RECORDS TO PROCESS Block Start
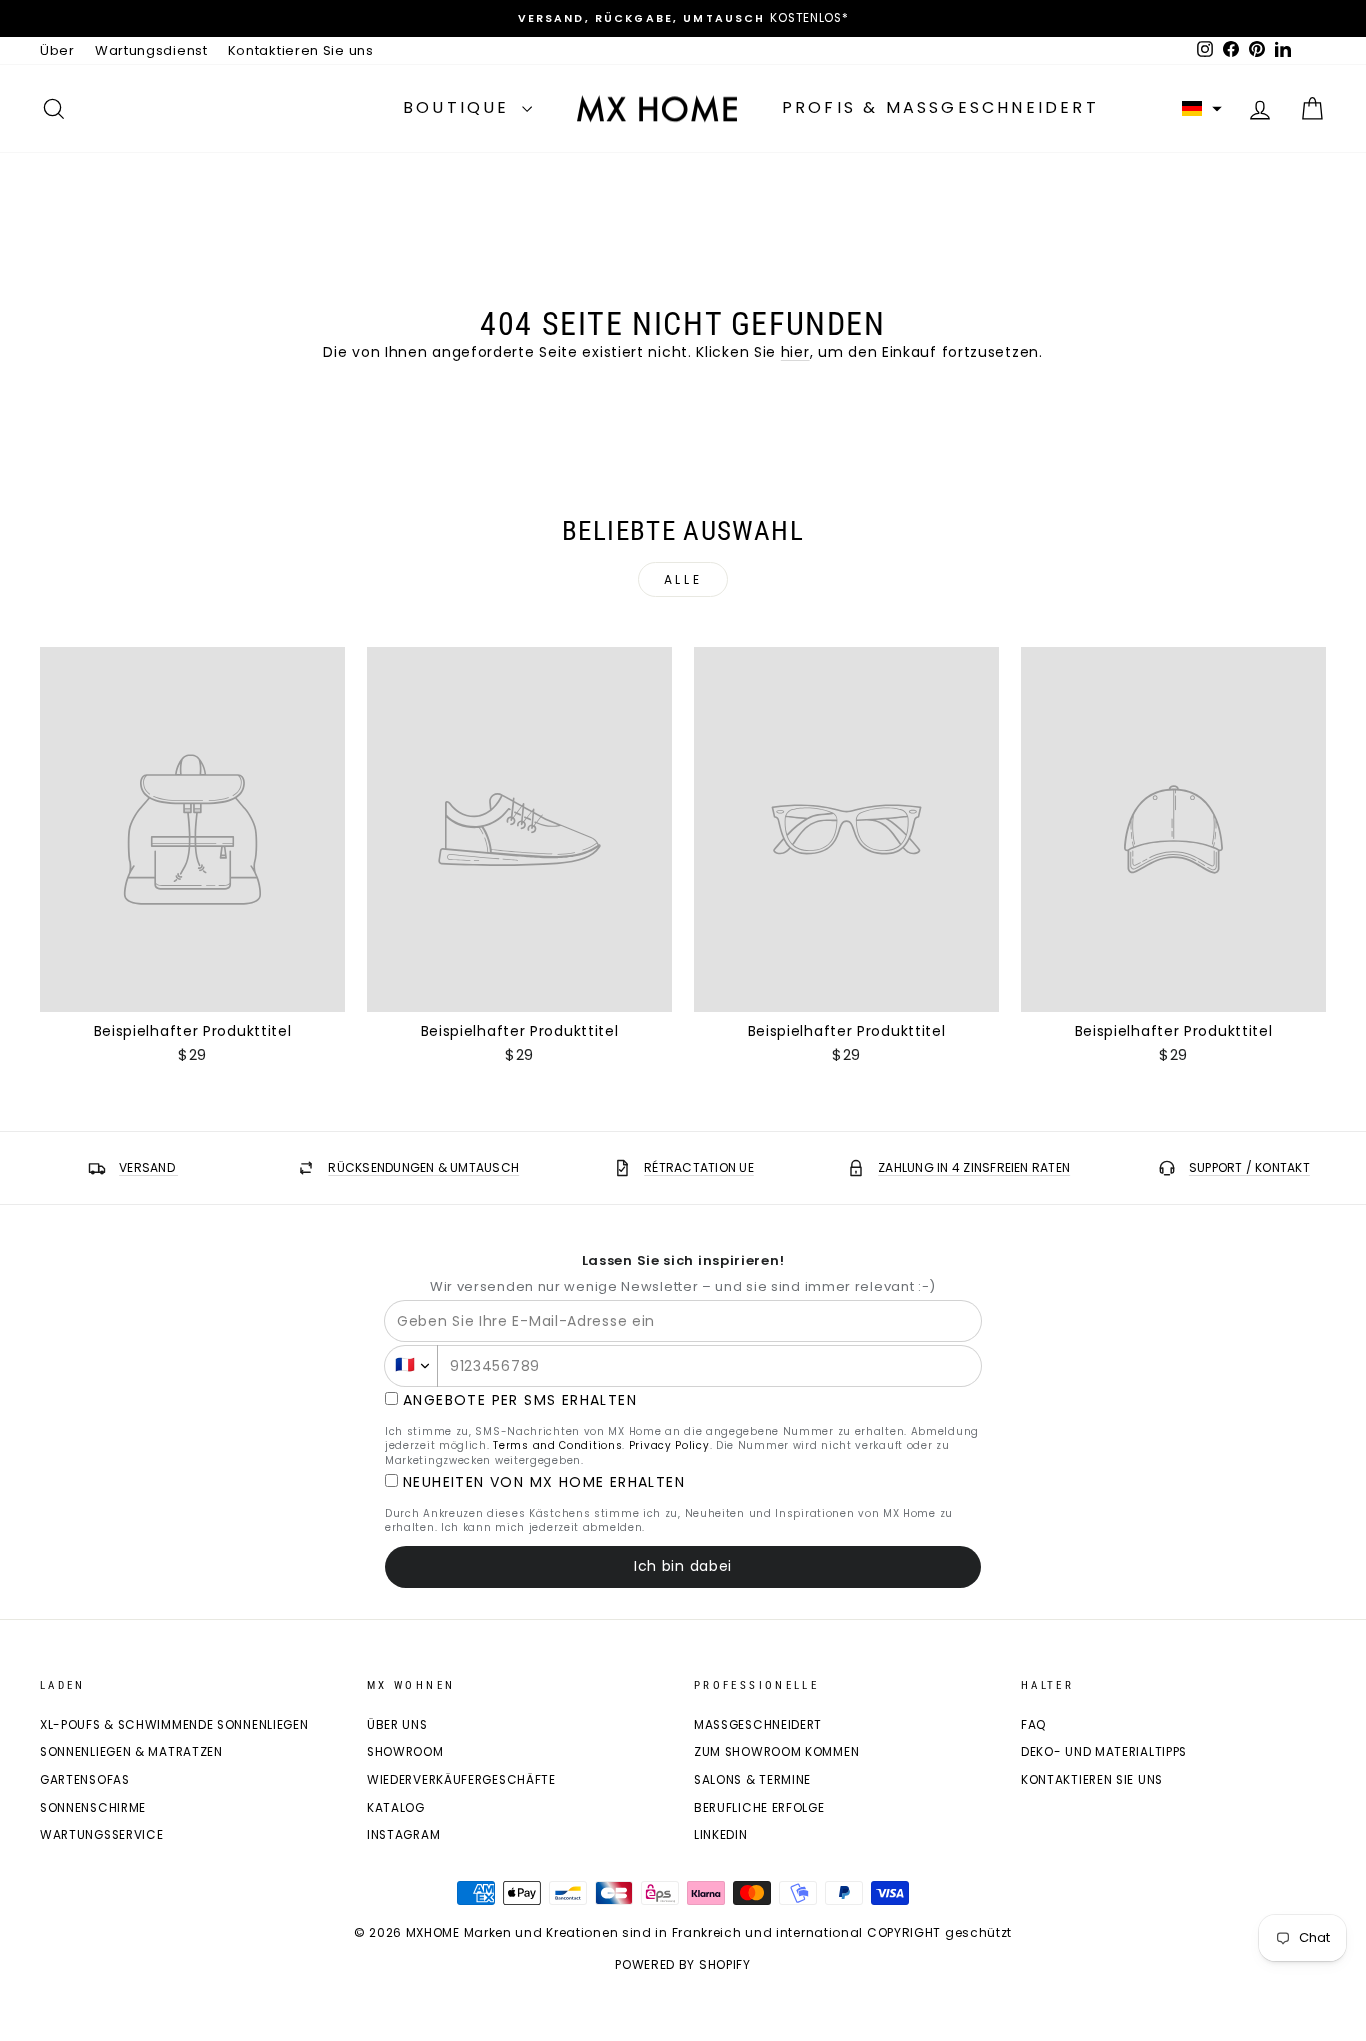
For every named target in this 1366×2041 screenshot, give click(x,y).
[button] (1202, 109)
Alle (683, 579)
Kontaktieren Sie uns (301, 50)
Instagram (403, 1835)
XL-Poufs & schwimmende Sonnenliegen (174, 1725)
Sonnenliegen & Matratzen (131, 1752)
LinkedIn (721, 1835)
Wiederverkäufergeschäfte (461, 1780)
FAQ (1034, 1725)
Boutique (460, 107)
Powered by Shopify (683, 1964)
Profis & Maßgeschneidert (940, 107)
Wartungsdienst (151, 50)
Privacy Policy (669, 1445)
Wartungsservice (102, 1835)
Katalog (396, 1808)
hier (795, 352)
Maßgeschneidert (758, 1725)
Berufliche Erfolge (759, 1808)
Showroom (405, 1752)
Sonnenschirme (93, 1808)
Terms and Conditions (557, 1445)
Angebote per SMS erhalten (520, 1400)
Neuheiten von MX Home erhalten (544, 1482)
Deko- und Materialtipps (1104, 1752)
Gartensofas (85, 1780)
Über (57, 50)
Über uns (397, 1725)
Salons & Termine (752, 1780)
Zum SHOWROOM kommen (776, 1752)
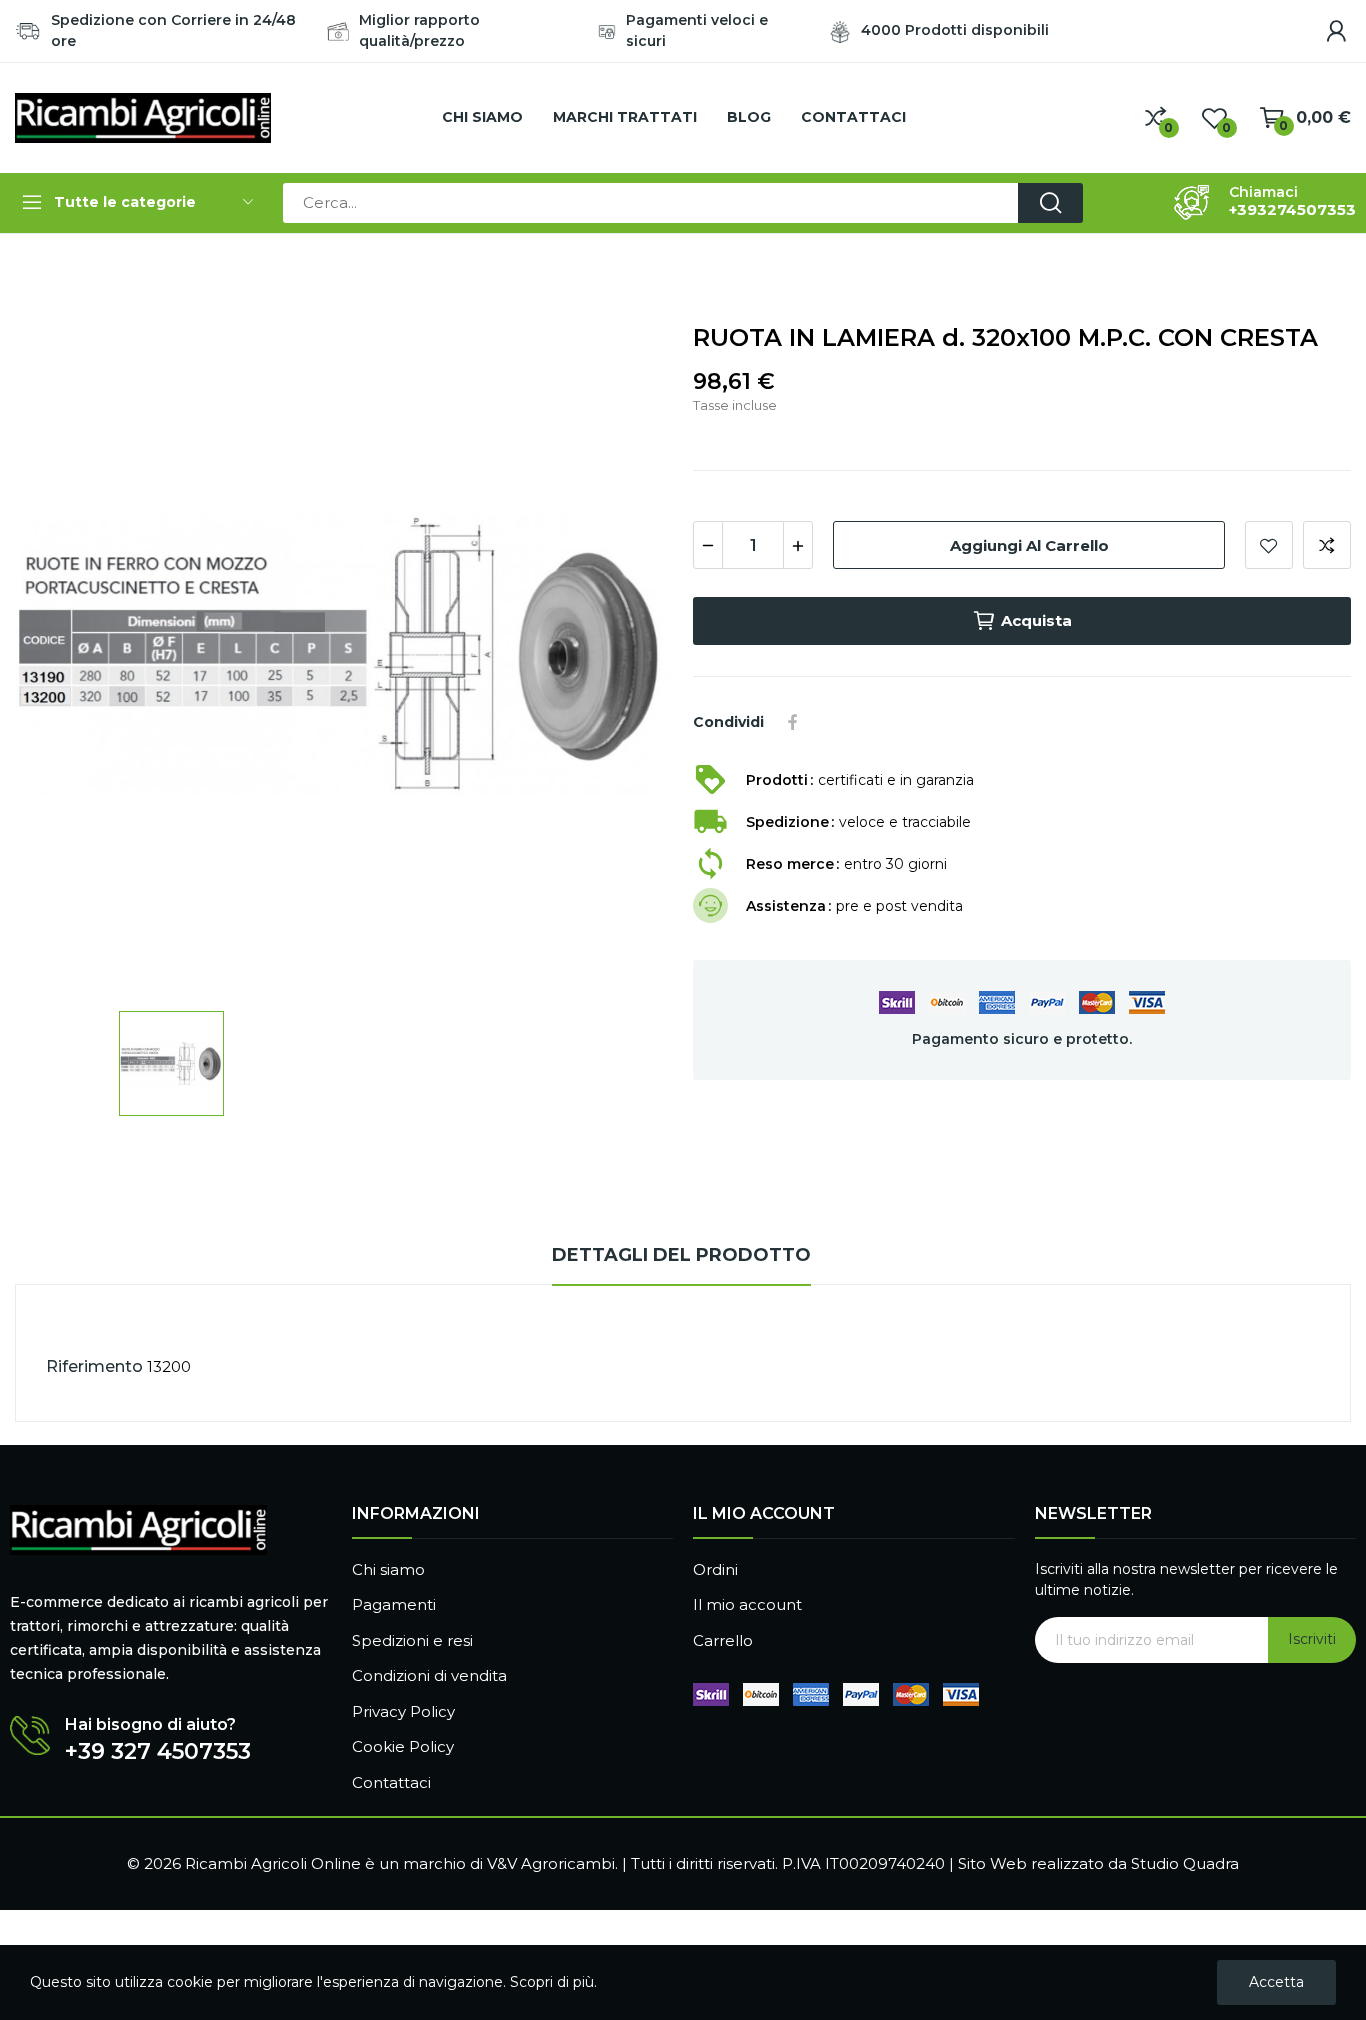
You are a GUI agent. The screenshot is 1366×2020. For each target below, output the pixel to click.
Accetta (1276, 1982)
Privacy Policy (403, 1711)
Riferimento (94, 1366)
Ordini (715, 1569)
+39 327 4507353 (158, 1752)
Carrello (723, 1640)
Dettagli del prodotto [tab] (681, 1255)
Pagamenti (394, 1604)
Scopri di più (552, 1982)
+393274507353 (1292, 210)
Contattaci (391, 1782)
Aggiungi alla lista (1269, 545)
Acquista (1036, 620)
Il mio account (747, 1604)
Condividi (793, 722)
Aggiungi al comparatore (1327, 545)
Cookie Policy (403, 1746)
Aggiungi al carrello (1029, 545)
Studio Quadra (1185, 1863)
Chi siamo (388, 1569)
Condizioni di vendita (429, 1675)
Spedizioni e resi (412, 1640)
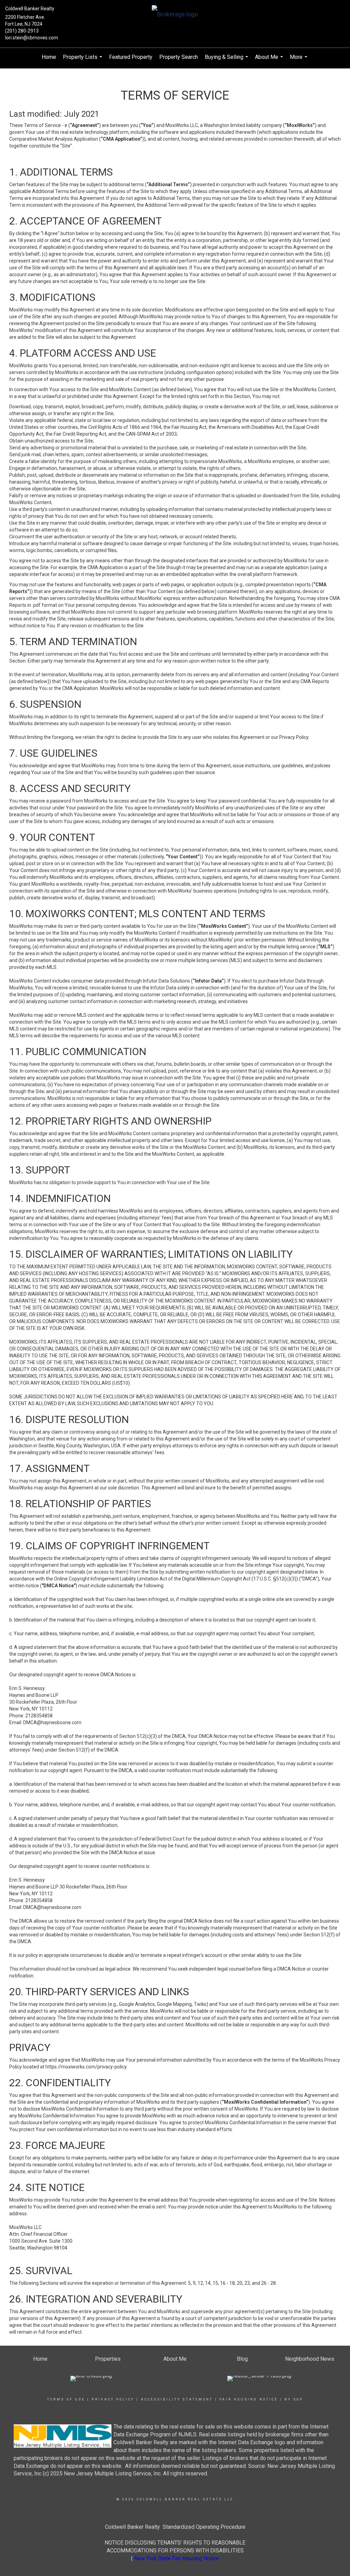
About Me (270, 60)
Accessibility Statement (177, 2399)
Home (49, 57)
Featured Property (130, 57)
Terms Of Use (66, 2399)
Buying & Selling (227, 60)
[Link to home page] (175, 15)
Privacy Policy (113, 2399)
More (299, 60)
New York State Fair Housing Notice (176, 2558)
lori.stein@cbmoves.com (31, 37)
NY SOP (293, 2399)
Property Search (178, 57)
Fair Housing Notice (248, 2399)
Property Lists (83, 60)
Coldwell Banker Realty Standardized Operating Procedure (175, 2527)
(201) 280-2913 (22, 31)
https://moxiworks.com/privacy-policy (85, 2066)
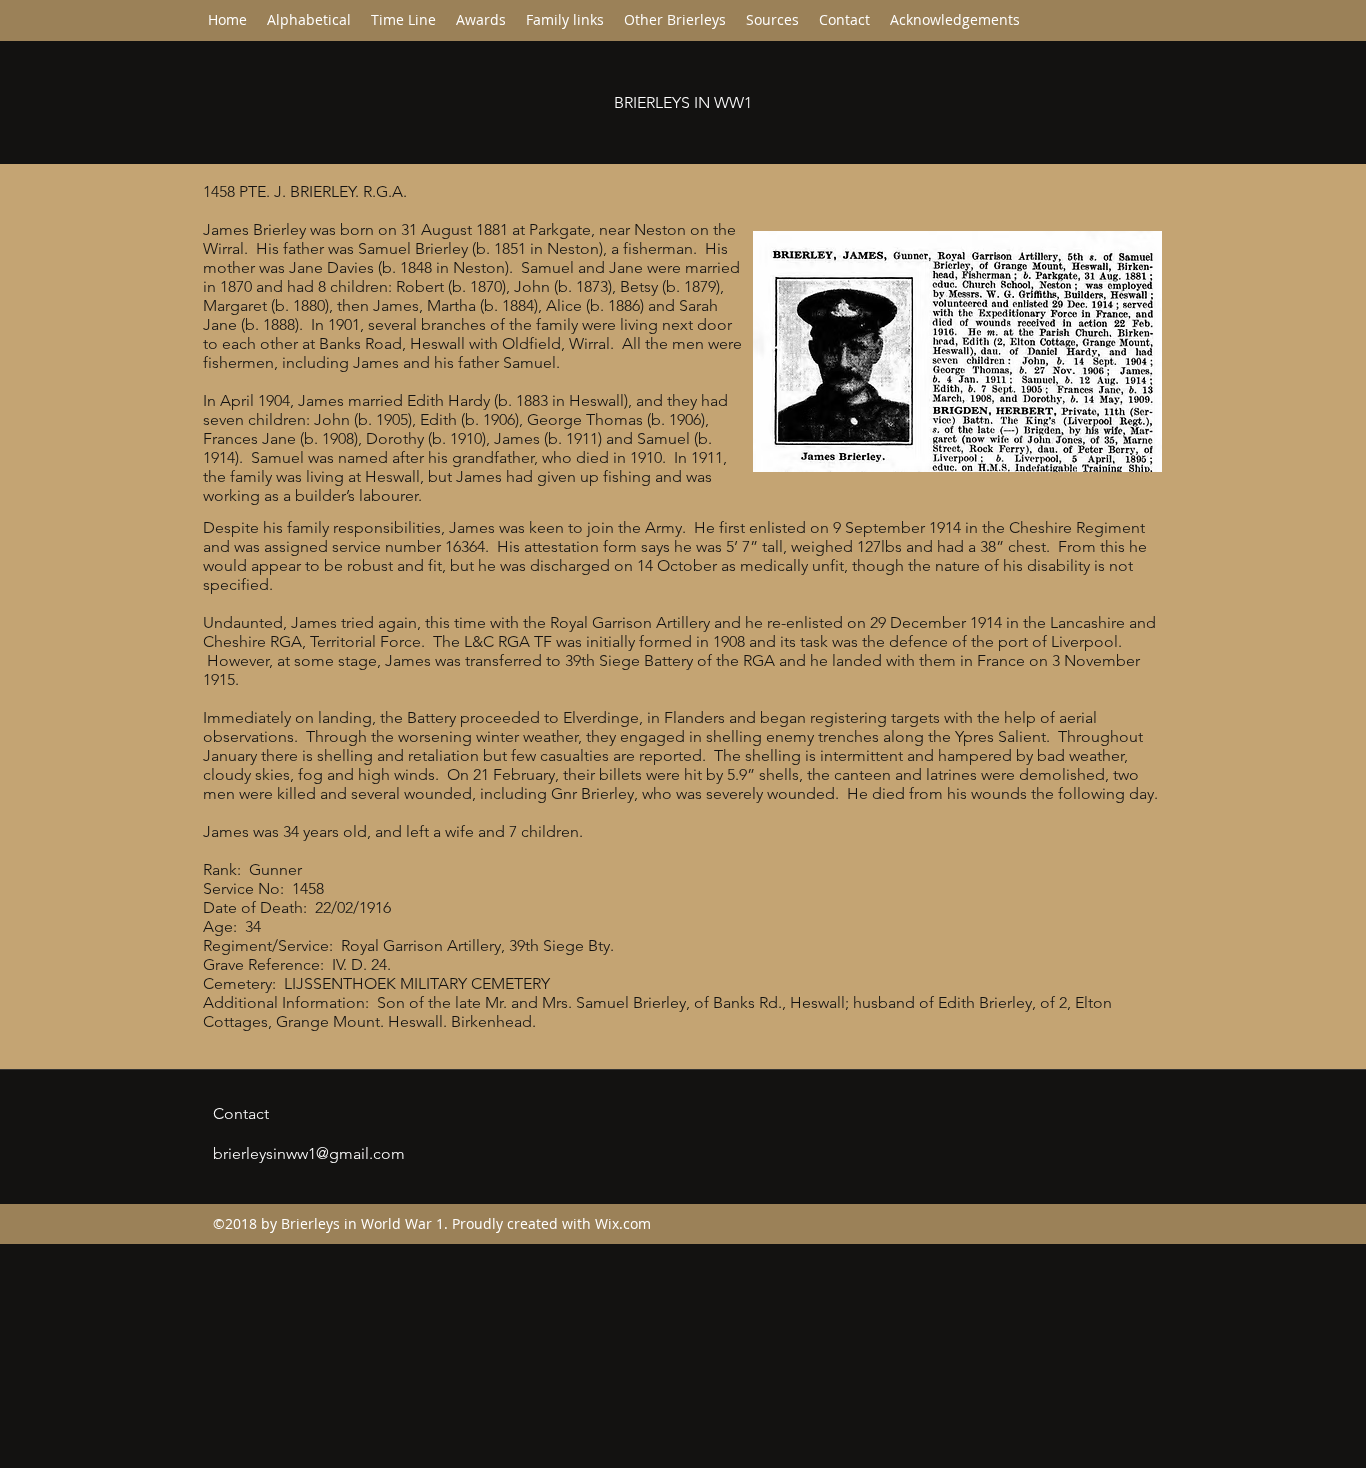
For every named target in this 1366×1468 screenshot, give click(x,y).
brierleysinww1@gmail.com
RECORDS TO PROCESS Block End
Transcribe the lines above exactly, setting aside any picture among them.

For every named target in this 1366×2041 screenshot, give click(x,y).
[button] (1202, 109)
Alle (683, 579)
Kontaktieren Sie uns (301, 50)
Instagram (403, 1835)
XL-Poufs & schwimmende Sonnenliegen (174, 1725)
Sonnenliegen & Matratzen (131, 1752)
LinkedIn (721, 1835)
Wiederverkäufergeschäfte (461, 1780)
FAQ (1034, 1725)
Boutique (460, 107)
Powered by Shopify (683, 1964)
Profis & Maßgeschneidert (940, 107)
Wartungsdienst (151, 50)
Privacy Policy (669, 1445)
Wartungsservice (102, 1835)
Katalog (396, 1808)
hier (795, 352)
Maßgeschneidert (758, 1725)
Berufliche Erfolge (759, 1808)
Showroom (405, 1752)
Sonnenschirme (93, 1808)
Terms and Conditions (557, 1445)
Angebote per SMS erhalten (520, 1400)
Neuheiten von MX Home erhalten (544, 1482)
Deko- und Materialtipps (1104, 1752)
Gartensofas (85, 1780)
Über (57, 50)
Über uns (397, 1725)
Salons & Termine (752, 1780)
Zum SHOWROOM kommen (776, 1752)
You are a GUI agent. The screenshot is 1366×2020. For each target below, output the pixel to click.
Accetta (1276, 1982)
Privacy Policy (403, 1711)
Riferimento (94, 1366)
Ordini (715, 1569)
+39 327 4507353 (158, 1752)
Carrello (723, 1640)
Dettagli del prodotto [tab] (681, 1255)
Pagamenti (394, 1604)
Scopri di più (552, 1982)
+393274507353 (1292, 210)
Contattaci (391, 1782)
Aggiungi alla lista (1269, 545)
Acquista (1036, 620)
Il mio account (747, 1604)
Condividi (793, 722)
Aggiungi al comparatore (1327, 545)
Cookie Policy (403, 1746)
Aggiungi al carrello (1029, 545)
Studio Quadra (1185, 1863)
Chi siamo (388, 1569)
Condizioni di vendita (429, 1675)
Spedizioni e resi (412, 1640)
About Me (270, 60)
Accessibility Statement (177, 2399)
Home (49, 57)
Featured Property (130, 57)
Terms Of Use (66, 2399)
Buying & Selling (227, 60)
[Link to home page] (175, 15)
Privacy Policy (113, 2399)
More (299, 60)
New York State Fair Housing Notice (176, 2558)
lori.stein@cbmoves.com (31, 37)
NY SOP (293, 2399)
Property Search (178, 57)
Fair Housing Notice (248, 2399)
Property Lists (83, 60)
Coldwell Banker Realty Standardized Operating Procedure (175, 2527)
(201) 280-2913 (22, 31)
https://moxiworks.com/privacy-policy (85, 2066)
For every named target in this 1366×1468 screenshot, give click(x,y).
brierleysinww1@gmail.com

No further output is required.